In general, in cases where cultured cells cannot adhere onto the carrier, apoptosis signaling occurs in the cells. To avoid this, spheroids are formed by the assembly and aggregation of cells and they secure a scaffold for each other. Even if cells adhere onto the carrier, in the case that adhesion is weak, spheroids are formed by assembly and aggregation due to cell migration on the basis of the intracellular mechanical action of the cell–substrate interaction. Because spheroids formed by a single cell do not have a vascular network such as tissues and organs in vivo, a concentration gradient of material is formed inside the spheroid. As a result, the cell niche surrounding the cell drastically changes and necrosis occurs in the central part where oxygen cannot be supplied [55,56]. We demonstrated that the spherical precipitates had a cavity inside in which no elements were detected. This finding suggests that necrosis may have occurred due to the intracellular concentration distribution of substances in DsRed-PPU7 cells, cell–cell interactions and mechanical actions associated with spheroid formation. Moreover, we demonstrated that the crystals on the surface of spherical precipitates were composed of Ca and P but Ca/P molar ratios were 0.82 to 1.15. Based on these Ca/P ratios [57], our result suggests that the platelike crystals on the surface of spherical precipitates were possibly calcium phosphate crystals, such as dicalcium phosphate dihydrate, in the process of transition from the amorphous phase.
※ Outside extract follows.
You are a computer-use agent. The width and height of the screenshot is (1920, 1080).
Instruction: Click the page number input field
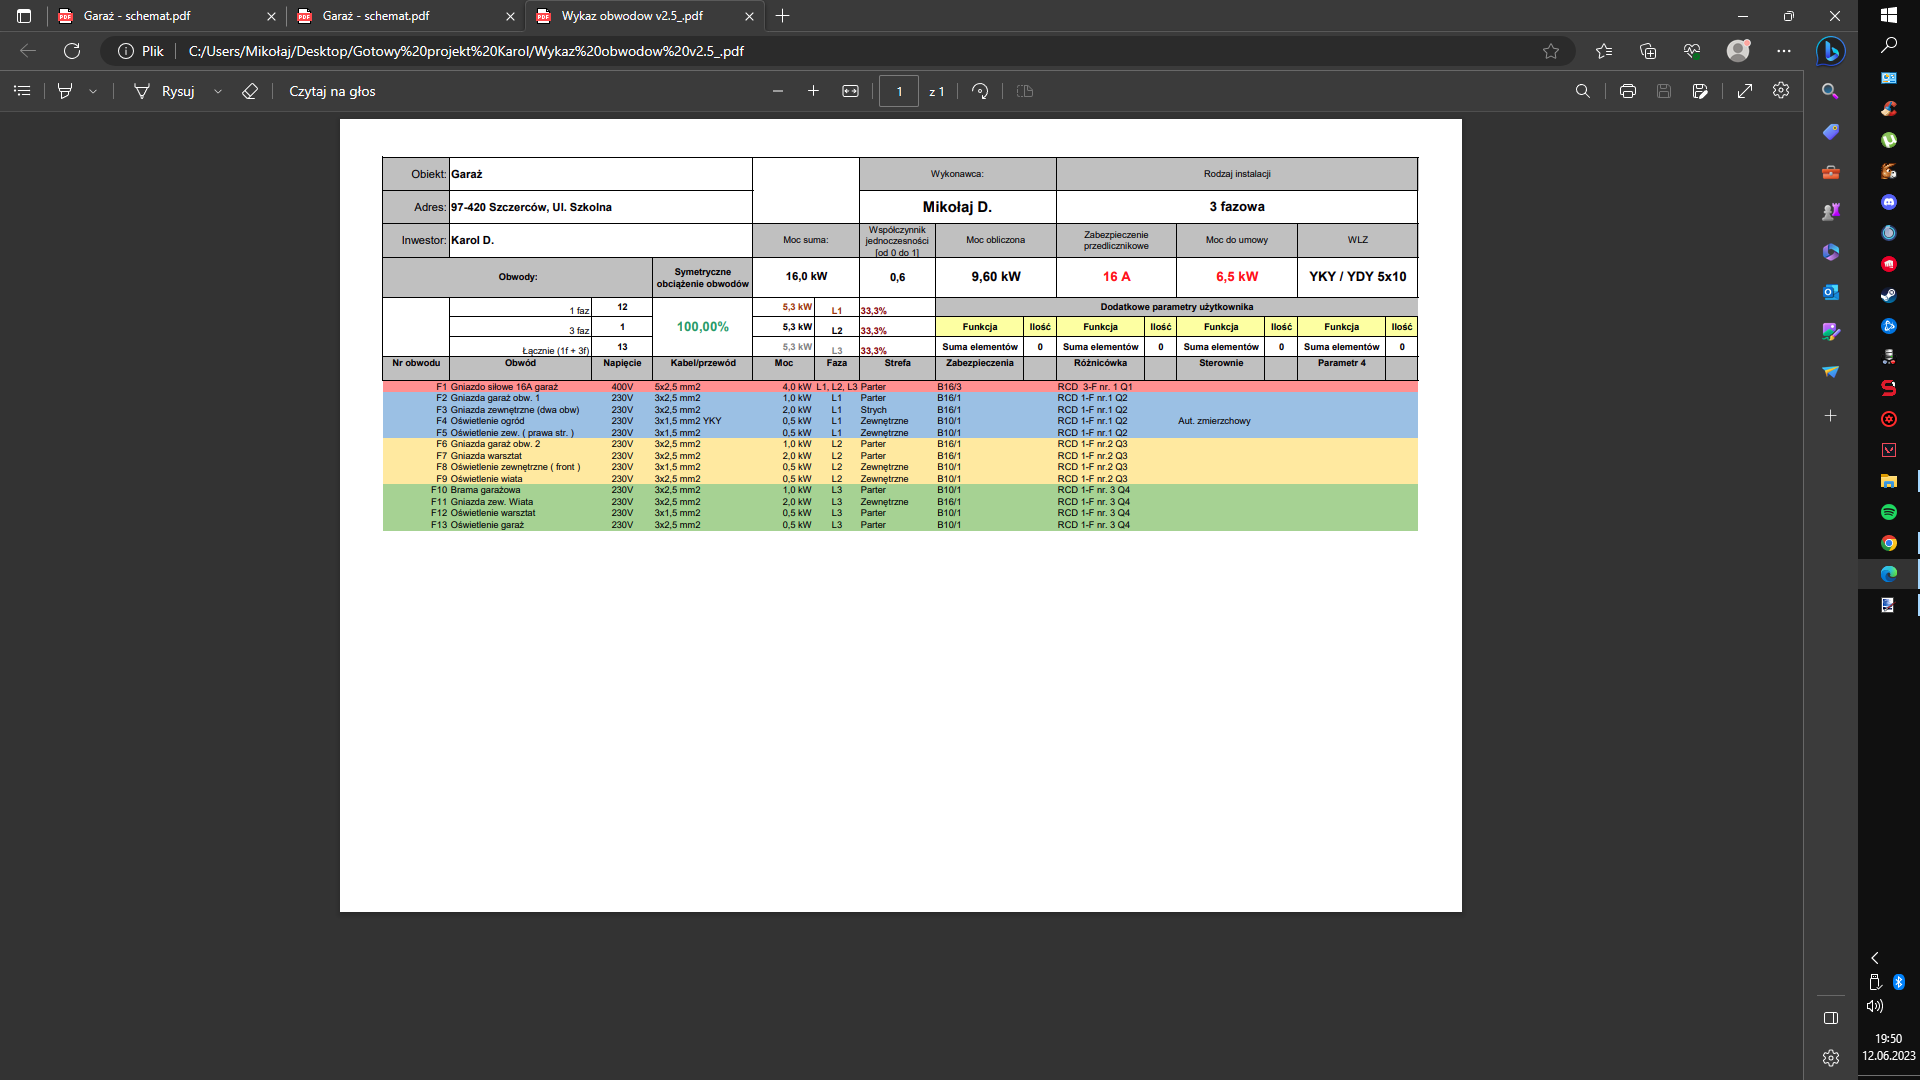pos(899,91)
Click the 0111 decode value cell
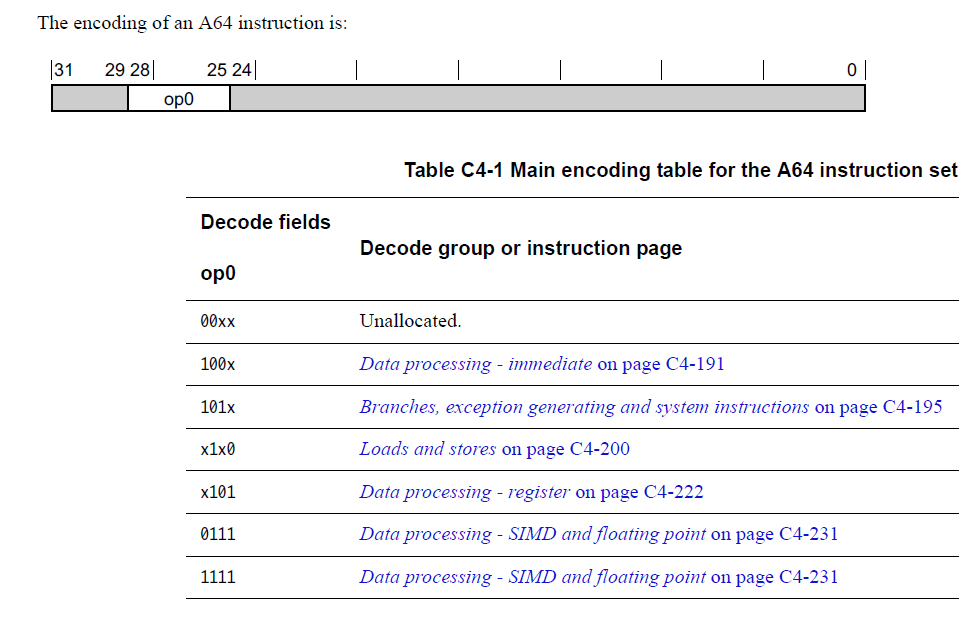 (218, 534)
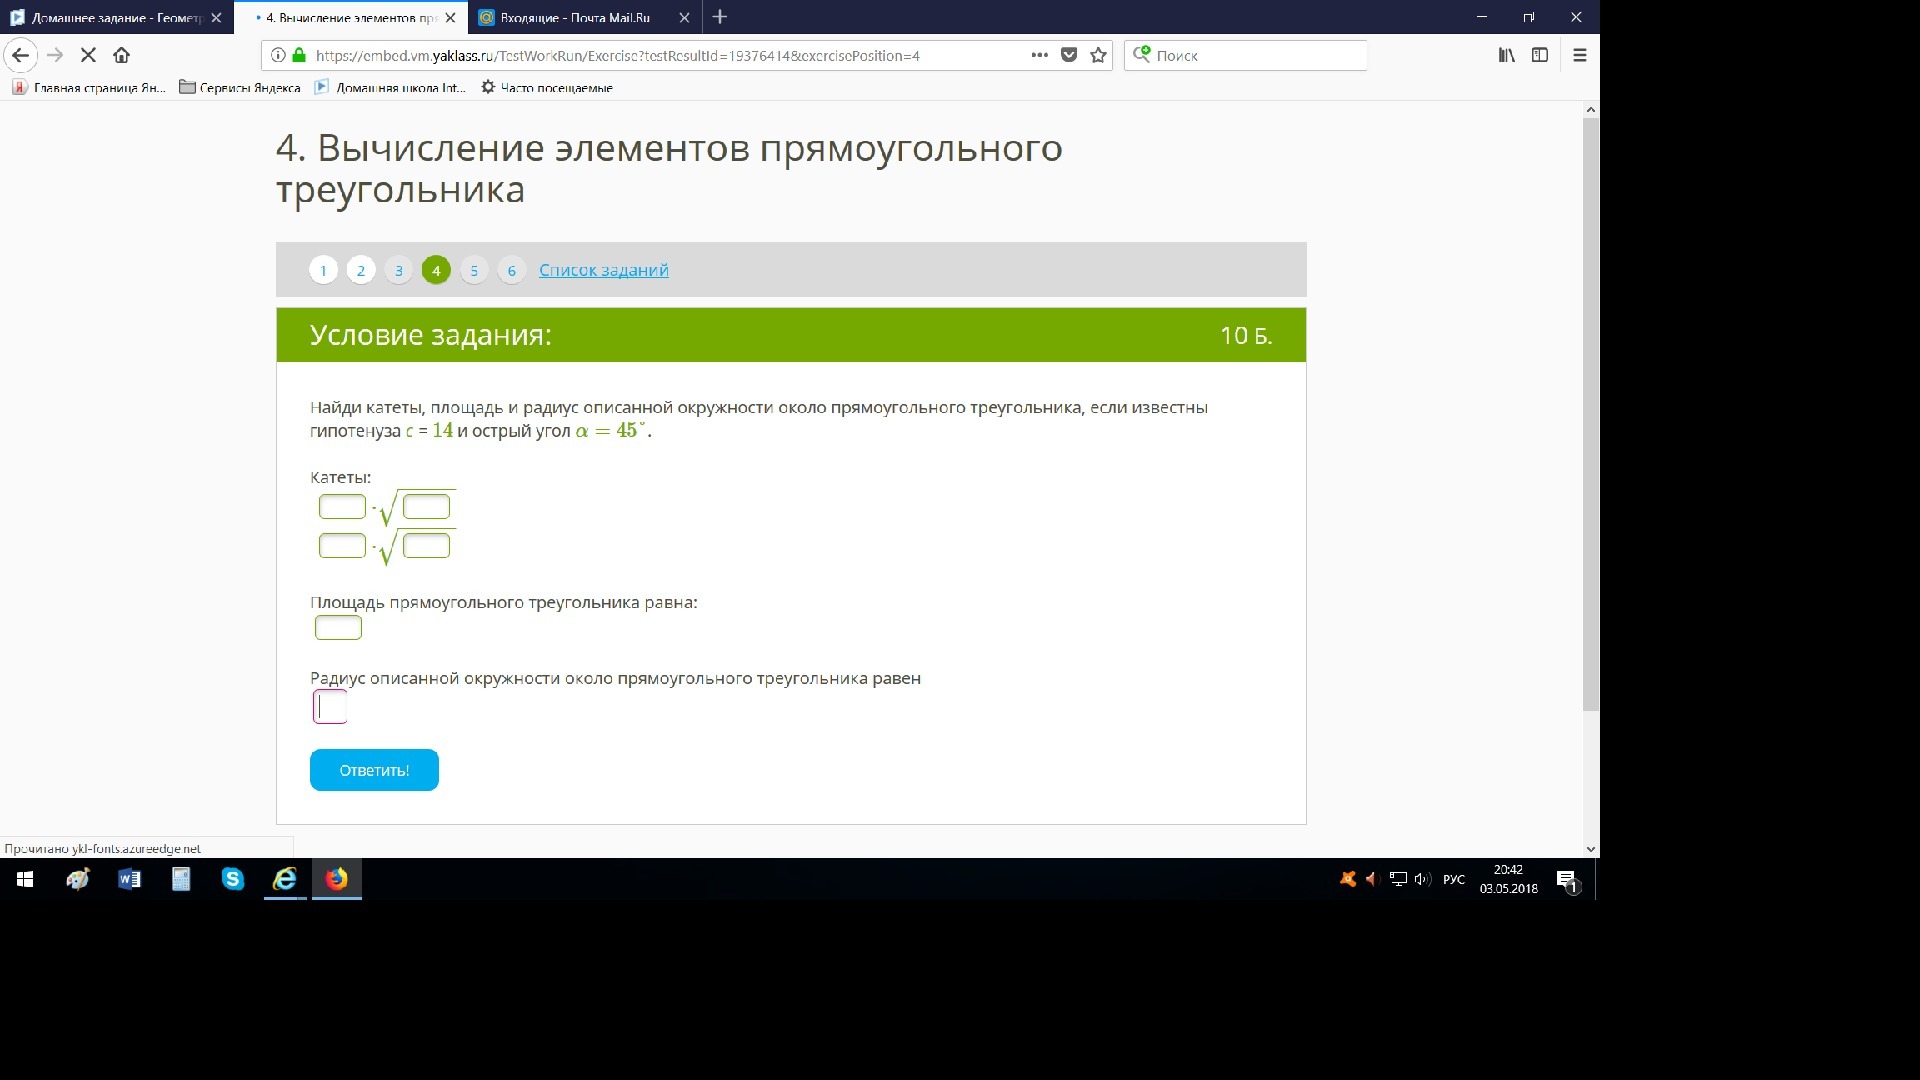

When immersing the MTA-cured body in a phosphate buffer, calcium phosphate crystals containing an apatite-like structure on the surface of MTA are precipitated by the reaction of released calcium ions from the MTA and phosphate ions in the buffer [8]. Moreover, the sustained release of Ca ions from the cured MTA body in aqueous solutions forms a Ca-leached layer on the MTA surface [58]. We observed a high Ca concentration layer inside the triangular-pyramid-shaped precipitates containing no P or Si and crystals composed of Ca and P on the Ca-leached layer. Considering the Ca/P ratios at each point (1.63–2.01) [57], our finding suggests that some of the crystals on the triangular-pyramid-shaped precipitates may possess an apatite-like structure.

5. Conclusions

One of the novelties of this study was that the observation of cells on the MTA was possible through the introduction of fluorescent protein genes. With this approach, we were able to prove that there was a correlation between cell density and fluorescence intensity and between cell density and the cell proliferation rate. Moreover, we demonstrated the cell proliferation, cytotoxicity and chemotaxis, as well as the effect of cytokines, crystals and direction of differentiation of DsRed-PPU7 cells. Thus, our investigation showed that DsRed-PPU7 cells in direct contact with the MTA disk could differentiate into odontoblasts by controlling cell–cell and cell–substrate interactions depending on cell adhesion and the surrounding environment of the MTA. Further studies and animal experiments using human dental pulp cells are required to clarify these aspects.